Google: Here's the real truth about Microsoft's privacy claims about us

By Preston Gralla

Microsoft has launched an all-out public assault on Google's recent privacy changes, but Google is fighting back, claiming that Microsoft and other critics are spreading untruths about the new policy. It's a fight that's good for users.

Microsoft is running a big-money ad campaign in major daily newspapers slamming Google over its recent privacy changes, charging the company makes it "easier for Google to connect the dots between everything you search, send, say, or stream while using one of their services... Every data point they collect and connect to you increases how valuable you are to an advertiser."

In the company's Public Policy Blog, Google Policy Manager Betsy Masiello claims those charges and others are "myths." She says, among other things, that "Google does not sell, trade or rent personally identifiable user information." And then she confronts head-on many of Microsoft's charges. In response to Microsoft's charge that Google's new privacy policy makes it harder for users to control private information, she says:

Our privacy controls have not changed. Period. Our users can: edit and delete their search history; edit and delete their YouTube viewing history; use many of our services signed in or out; use Google Dashboard and our Ads Preferences Manager to see what data we collect and manage the way it is used; and take advantage of our data liberation efforts if they want to remove information from our services.
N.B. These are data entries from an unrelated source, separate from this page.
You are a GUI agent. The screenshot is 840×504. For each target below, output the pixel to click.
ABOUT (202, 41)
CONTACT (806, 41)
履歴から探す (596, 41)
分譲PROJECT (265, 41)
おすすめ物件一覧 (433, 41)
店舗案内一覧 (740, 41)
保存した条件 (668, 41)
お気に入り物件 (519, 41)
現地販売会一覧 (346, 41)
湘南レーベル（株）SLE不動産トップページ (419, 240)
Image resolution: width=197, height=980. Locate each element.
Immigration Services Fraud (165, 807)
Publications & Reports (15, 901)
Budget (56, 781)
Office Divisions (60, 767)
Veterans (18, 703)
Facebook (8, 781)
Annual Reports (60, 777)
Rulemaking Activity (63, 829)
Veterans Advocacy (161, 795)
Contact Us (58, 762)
Among other claims that Google says Microsoft made, Google says that it has not made changes in order to make data more valuable to advertisers. And then it goes on to say that its privacy policies are superior to Microsoft's:

Our industry-leading Privacy Dashboard, Ads Preferences Manager and data liberation efforts enable you to understand and control the information we collect and how we use it—and we've simplified our privacy policy to make it easier to understand. Microsoft has no data liberation effort or Dashboard-like hub for users. Their privacy policy states that "information collected through one Microsoft service may be combined with information obtained through other Microsoft services."

Who's right here? It's tough to know. But in the battle between Google and Microsoft over privacy, the real winners could be users. If the companies recognize that protecting people's privacy is a money-maker because it attracts people to their services, they'll be more careful in protecting your privacy. So I welcome the war of words, and hope there's plenty more to come.